Владыка выбрал его не потому, что он был его племянником, а как самого достойного из нас, чтобы он унаследовал его престол в Блаже, ибо Виктор был ласков и суров, к людям относился терпимо и кротко, а к себе — беспощадно и не склонял головы ни перед кем, кроме господа бога и святого отца. Только он и мог достойно защищать честь нашего рода. Дядюшка наш, владыка, обратился с письмом в святую Конгрегацию и, волнуясь, ждал, пока не приехали два святых отца из Рима. Они беседовали с Виктором ежедневно три недели подряд и уехали, ничего не сказав ни ему, ни самому владыке, которому они поцеловали перстень на руке и приняли его благословение, но так ничего и не сказали, и никто их ни о чем не спросил, ибо не полагалось этого делать. Я узнала только, что римско-католический епископ из Альбы по просьбе графа Телеки послал им приглашение посетить его и отобедать вместе. Те два священника поехали, но святая осторожность связала им языки, и они и там не проронили ни слова о кандидате, как ни старался епископ Апор, сам из рода баронов, и даже их соотечественник Телеки. Очень не хотелось им, чтобы великим пастырем стал кто-либо из нашего рода, известного своей непреклонностью. Мечталось им, чтобы престол занял кто-либо более сговорчивый, не такой твердокаменный.

Обо всем этом говорилось в нашем доме с утра до вечера, за завтраком, обедом и ужином. У меня сердца кровью обливалось, но я молчала и слушала, не позволяла себе и тени постыдной надежды, что его не примут в кандидаты. Какое право было у меня мечтать о своем личном счастье, получить его ценою позора и поражения?
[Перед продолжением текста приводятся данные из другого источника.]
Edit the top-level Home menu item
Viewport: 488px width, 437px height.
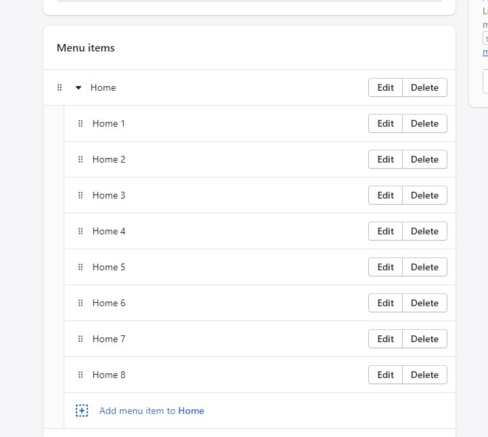coord(385,87)
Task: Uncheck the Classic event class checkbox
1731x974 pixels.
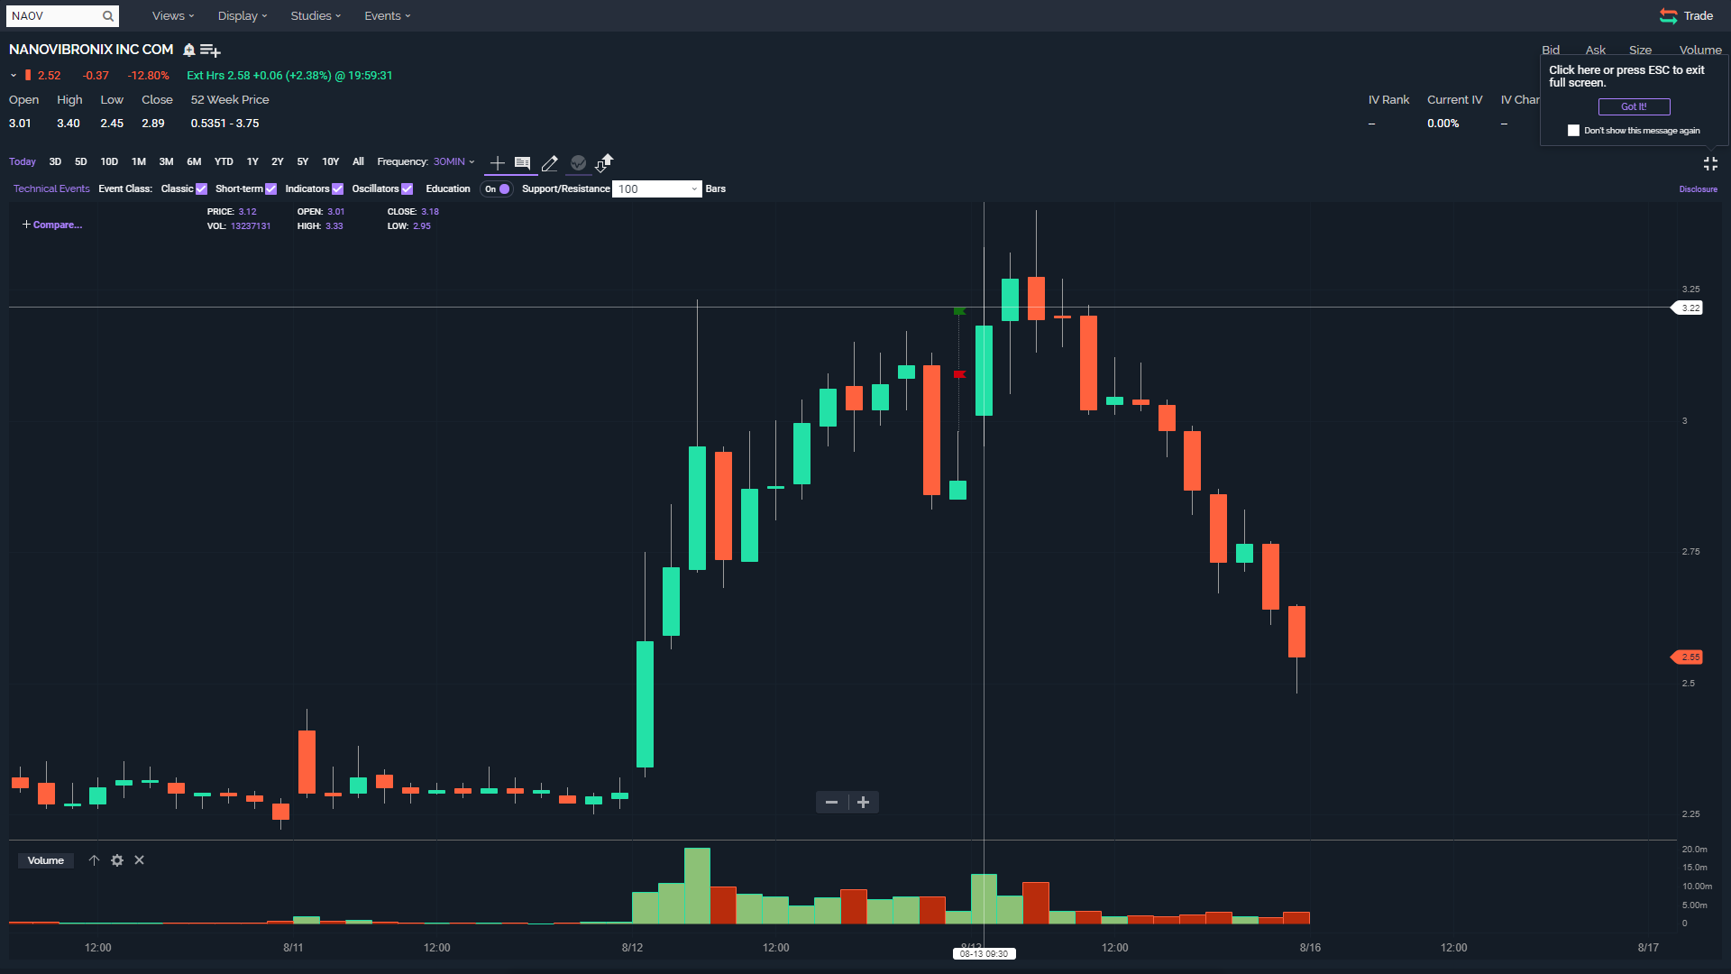Action: [x=202, y=189]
Наконец пришло из Рима послание, чтобы Виктор прибыл в святой город не позже первого марта. Все обрадовались, что и говорить, а я лишь грустно улыбнулась. Оставалось ждать, когда он приедет, чтобы попрощаться навсегда.

С тех пор я ждала его, завернувшись в меховой бурнус, каждое утро, каждый день, сидя на жестоком морозе, чтоб побыть с ним вдвоем хоть минутку, успеть пожать ему руку. Я хранила свои руки в тепле, в шерстяных варежках, чтобы согреть его руки с мороза. Но он приехал со своей матерью, которая повсюду сопровождала его и гордилась им. Поэтому мы только поклонились друг другу, и я прошла вперед и первая вошла в дом.

Вскоре мы уселись за стол, и в шуме остальных голосов я слышала только его голос, хоть он и редко говорил, и глядела, как он сидит, держа, как положено, руку на салфетке, руку с тонкими, белыми, но такими сильными пальцами, что им будет под стать тот жезл, который ему вручат. Впервые я видела его в рясе, и она шла к нему, а лицо было бледным и небритым. Усы и борода еще не отросли, потому хорошо выделялись его губы, слишком алые, слишком красивые для мужчины, и тогда, глядя на них, хоть они и были сурово сжаты, я испугалась. Слишком уж были они красивы и мягко очерчены, открывая иную его сущность, чем та, которую мы все знали. Лоб у него был высоким и выпуклым, как у моего отца, но более благородным. Лицо несколько суховатое, но взгляд живой и в то же время отстраненный, как у тех, кто смотрит не только на мир, но и в себя. Да, губы его были, пожалуй, красивее, чем у брата моего Михая, который потом повредился в уме и погиб.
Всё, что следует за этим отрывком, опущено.